Other economists working in the same areas as Mr. Kremer appear unusually receptive to his approaches. In part, that may be because his peers are still taking stock of his unorthodox strategies, which, as is increasingly common in the discipline, make use of methods and approaches from fields outside economics -- epidemiology and engineering, for example.
Certainly, Mr. Kremer himself says, there will be disagreements about the policy implications of his ideas on, say, the AIDS epidemic. To date, however, he appears to have inspired work along lines similar to his, rather than the opposition more typical of academic discourse. For example, his paper on the mutuality of population growth and technological progress prompted Charles I. Jones, an assistant professor of economics at Stanford University, to look specifically at the role of fertility in that process. “My research,” says Mr. Jones, “is very much in line with the approach he takes. I build on it and look at a slightly different question.”
Mr. Kremer’s papers commonly try to build consensus among different schools of thought. He says: “Rather than just say, should taxes be higher or lower -- the straight long-standing debate -- I try and think, ‘Well, is there a way we could restructure the institution in some way to ideally achieve multiple objectives?’”
More generally, he often links issues of economic structures with forms of human decision-making that are more subtle than those considered in classical economic theory -- not just whether, say, a cost is worth incurring, but what are the factors that go into such decisions. “That’s something that economics in general is looking at a lot these days,” he notes.
Most strikingly, those factors are at play in Mr. Kremer’s startling consideration of the dynamics of AIDS-prevention efforts, and his hypothesis that abstinence, under some circumstances, could actually increase the incidence of AIDS.
“One thing that is a standard implication of a lot of epidemiological models is that it’s very important to focus on the highly active people,” Mr. Kremer explains. “Reductions in rates of partner change there, or safe sex there, are going to have a much bigger impact than among people who aren’t very active.”

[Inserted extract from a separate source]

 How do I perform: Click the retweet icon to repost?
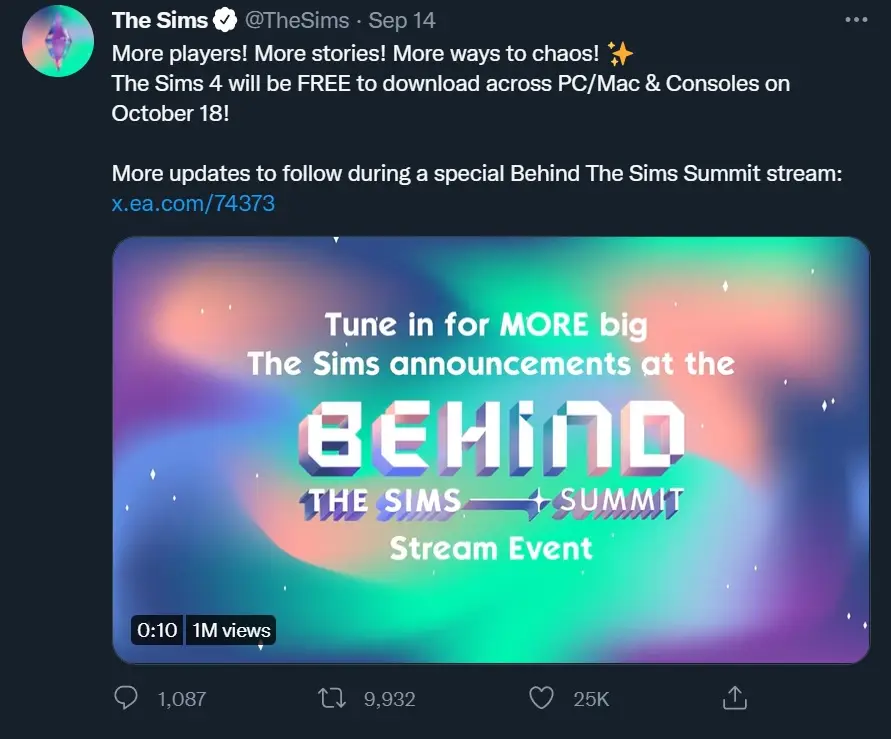[330, 699]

He reasons: “If high-activity people reduce their activity by a smaller proportion than low-activity people, the composition of the pool of available partners will worsen.” And so he concludes: “There might be some circumstances in which a reduction in the number of partners by one group in the population could actually increase the prevalence of H.I.V. in the long run for society as a whole.” He did, he says, try to determine whether various factors would mitigate against that actually happening. “To my surprise, you couldn’t, really, rule out this possibility,” he says.
So, he believes, AIDS-prevention campaigns might most effectively concentrate on people with many sexual partners, and emphasize safe sex rather than abstinence.
He cautions that his paper is an attempt to encourage more informed responses to the AIDS epidemic, and that it presents a theoretical possibility. He says he published the work in Mathematical Biosciences, to alert mathematical epidemiologists; “but by no means is that at a stage that it should be going to policy people.”
Again, says Harvard’s Mr. Williamson, just coming up with the hypothesis exemplifies what makes Mr. Kremer so compelling an economist: “He is not a prisoner of paradigms. His head is just fully unplugged from everybody else’s strong priors and commitments, so he can see things that the rest of us don’t.”